__WHAT IS REQUIRED__
Starting with the line where "Click the refresh" appears, print every line through the end of the entries below exactly as it stands, and leave out the pictures.

__INFORMATION SHOWN__
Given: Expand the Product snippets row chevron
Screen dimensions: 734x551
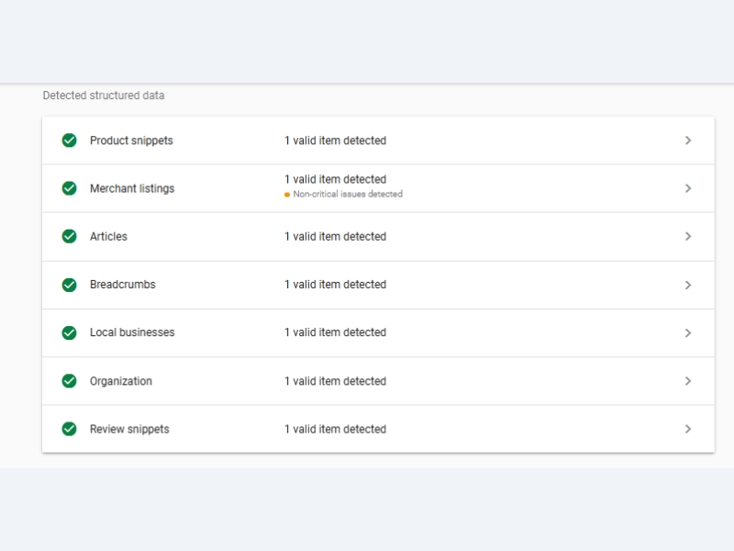Looking at the screenshot, I should (688, 141).
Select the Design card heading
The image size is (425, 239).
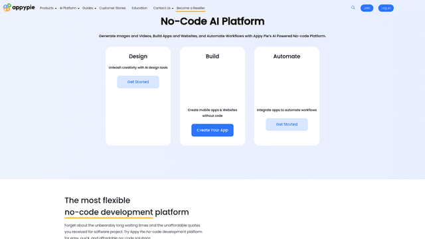pyautogui.click(x=138, y=56)
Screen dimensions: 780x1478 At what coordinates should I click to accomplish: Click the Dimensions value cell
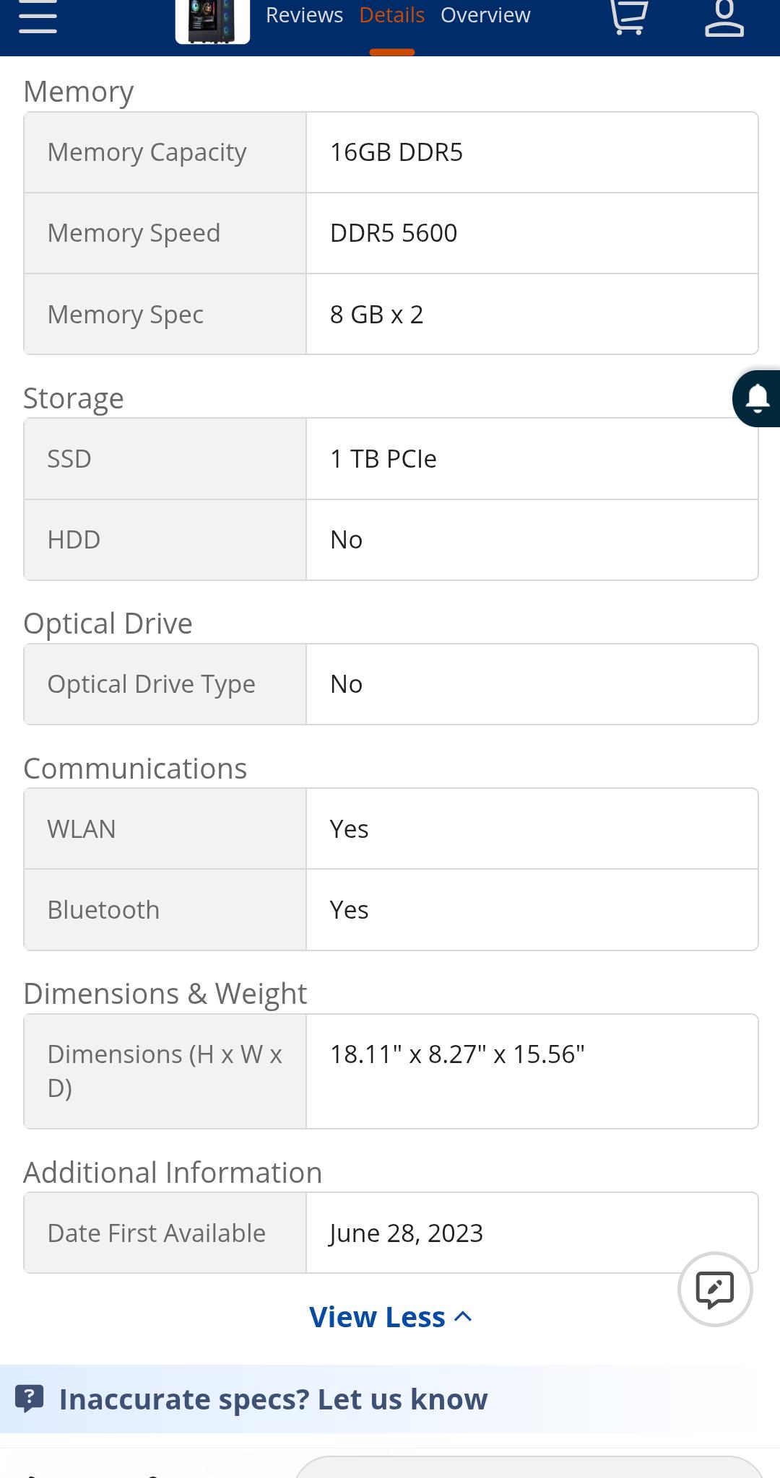[457, 1054]
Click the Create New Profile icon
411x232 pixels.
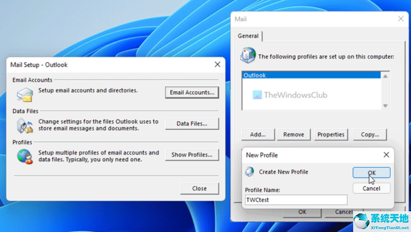pos(250,172)
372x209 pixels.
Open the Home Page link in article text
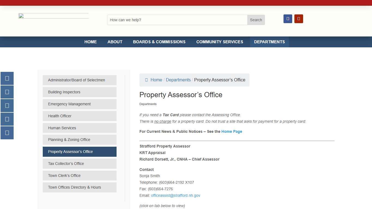pyautogui.click(x=232, y=131)
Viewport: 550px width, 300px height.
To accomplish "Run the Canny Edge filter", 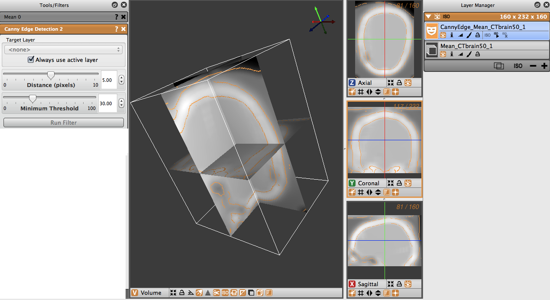I will [x=64, y=123].
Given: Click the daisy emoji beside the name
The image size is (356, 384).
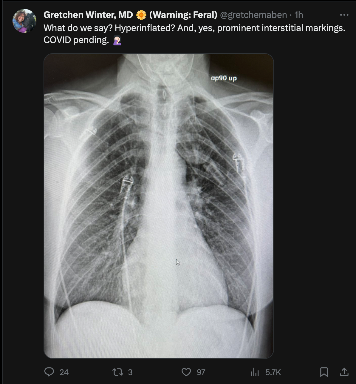Looking at the screenshot, I should 141,15.
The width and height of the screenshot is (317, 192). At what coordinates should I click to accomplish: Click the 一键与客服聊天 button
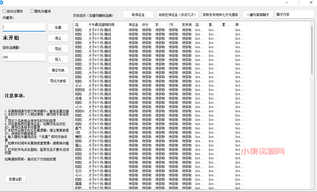(x=257, y=14)
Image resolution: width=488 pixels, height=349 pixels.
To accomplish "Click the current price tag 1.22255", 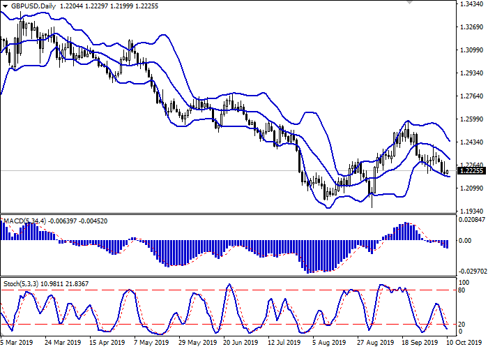I will point(472,170).
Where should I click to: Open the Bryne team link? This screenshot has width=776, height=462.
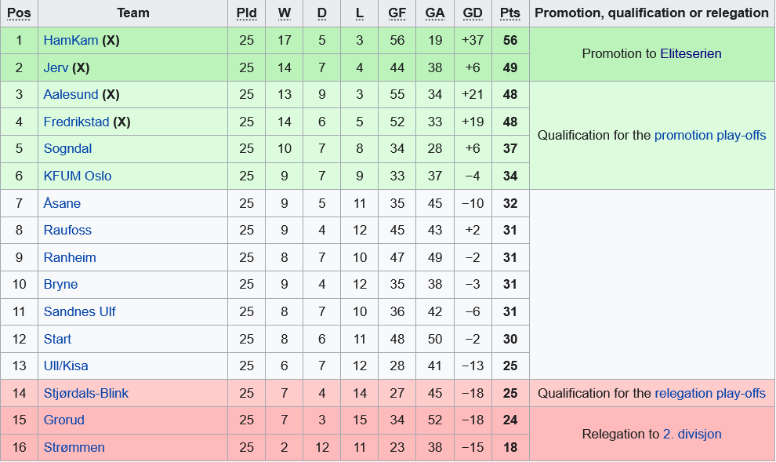click(x=60, y=284)

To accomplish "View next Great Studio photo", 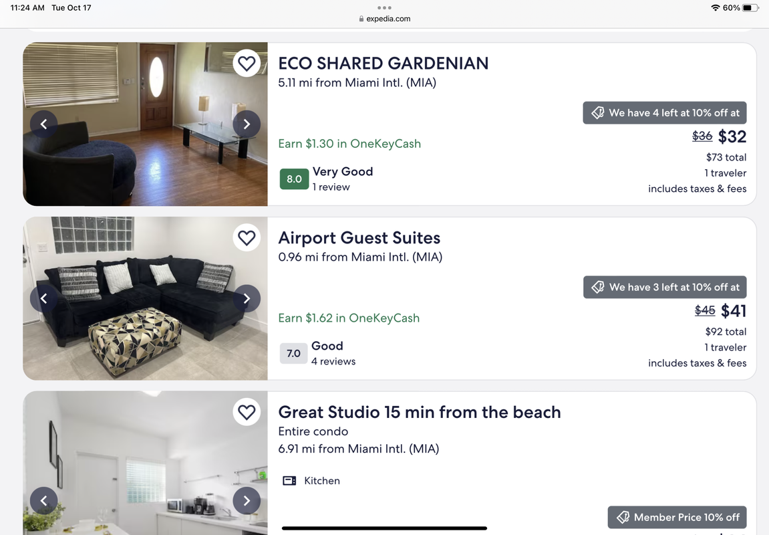I will 247,500.
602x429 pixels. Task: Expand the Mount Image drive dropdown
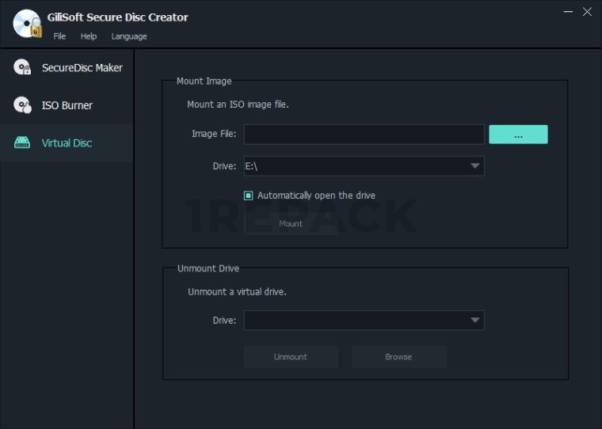(474, 166)
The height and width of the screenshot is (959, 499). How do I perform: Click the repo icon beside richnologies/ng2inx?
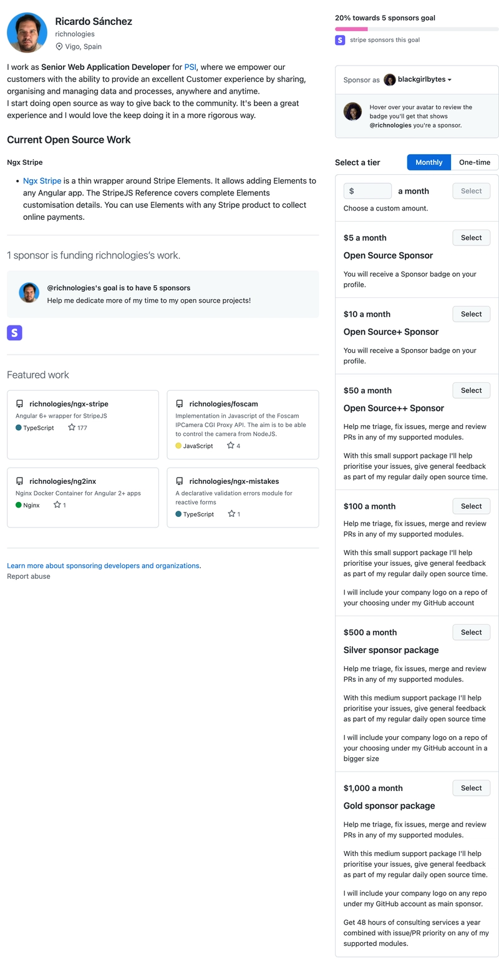point(20,481)
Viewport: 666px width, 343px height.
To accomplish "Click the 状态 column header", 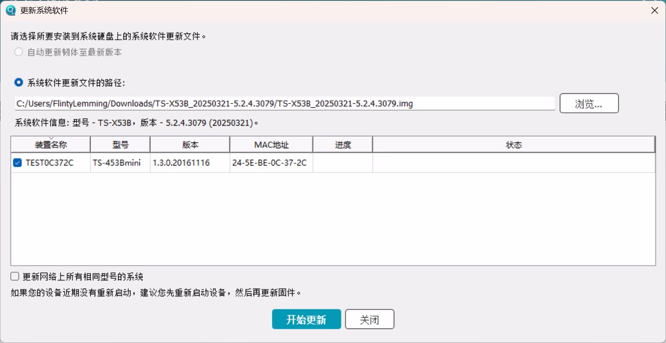I will point(514,145).
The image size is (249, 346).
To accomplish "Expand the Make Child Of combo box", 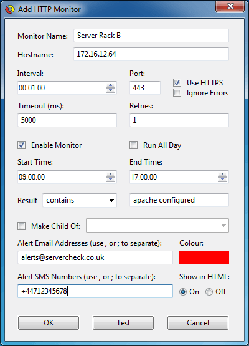I will pos(157,226).
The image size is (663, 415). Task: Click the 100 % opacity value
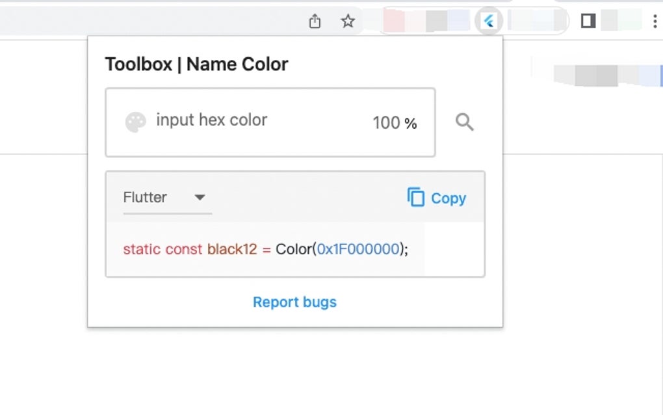393,122
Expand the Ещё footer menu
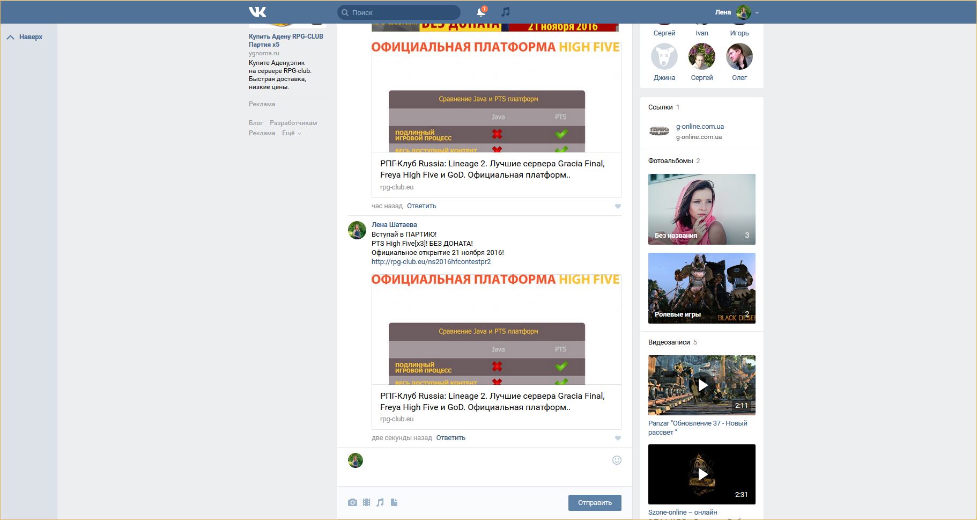 tap(291, 133)
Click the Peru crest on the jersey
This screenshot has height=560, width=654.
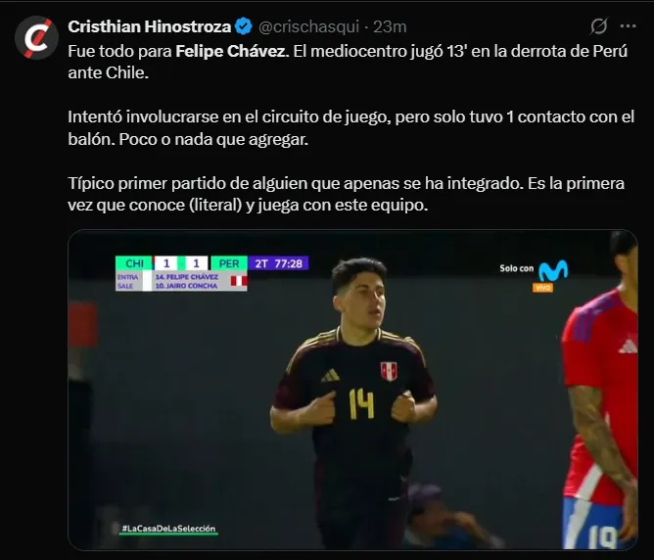tap(389, 371)
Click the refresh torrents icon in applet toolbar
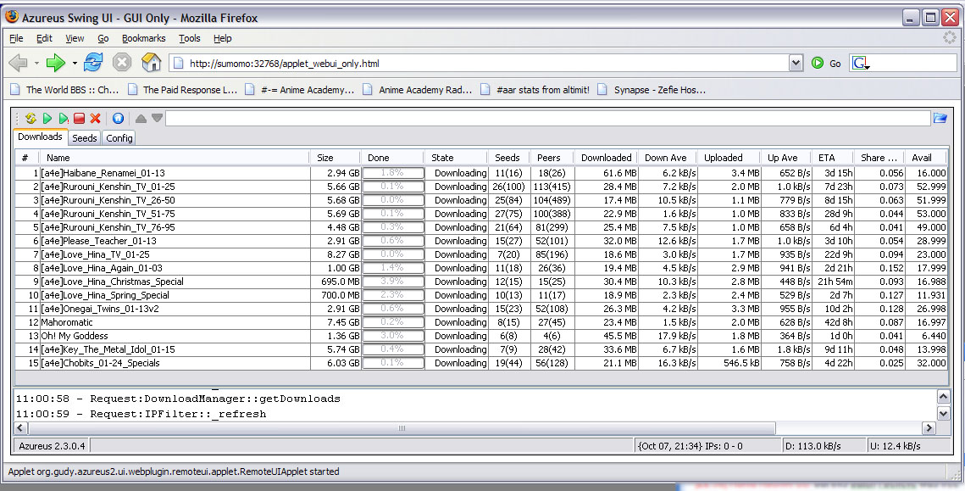The width and height of the screenshot is (965, 491). pos(30,119)
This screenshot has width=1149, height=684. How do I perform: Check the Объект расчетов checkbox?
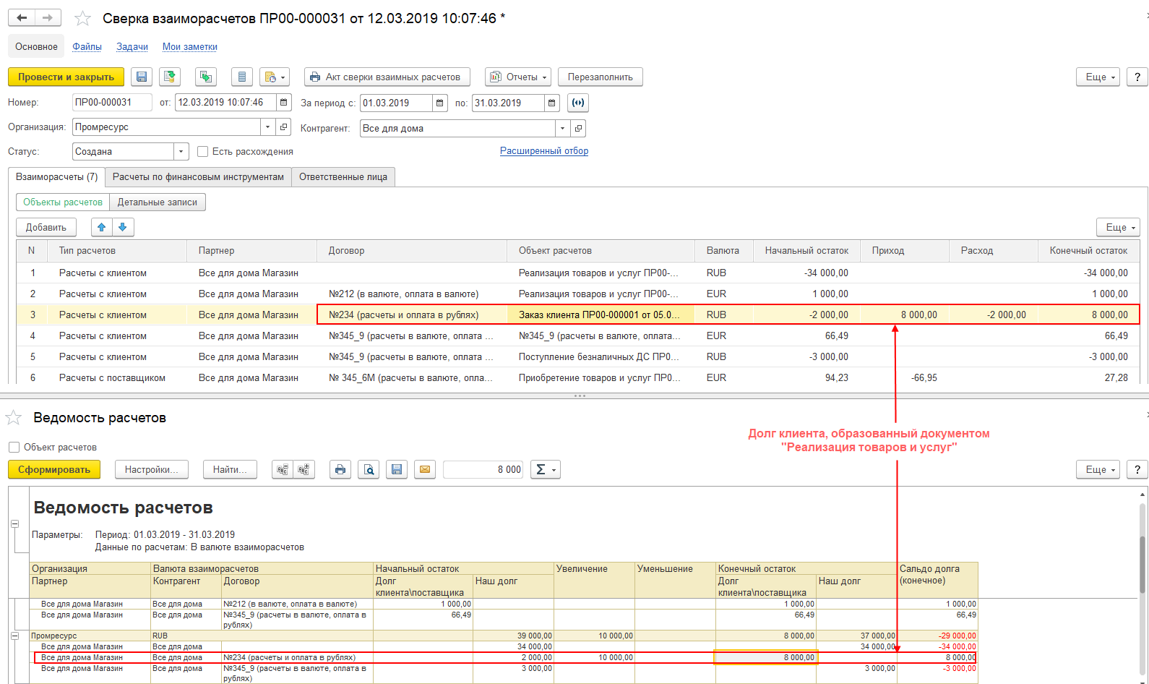14,448
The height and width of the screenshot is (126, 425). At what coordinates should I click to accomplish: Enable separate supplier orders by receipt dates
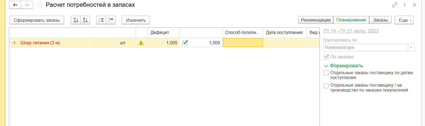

__ANSWER__
Click the refresh torrents icon in applet toolbar
The width and height of the screenshot is (965, 491). pos(30,119)
This screenshot has width=1149, height=684. How do I perform: Check the Объект расчетов checkbox?
14,448
The height and width of the screenshot is (126, 425). At what coordinates should I click to accomplish: Enable separate supplier orders by receipt dates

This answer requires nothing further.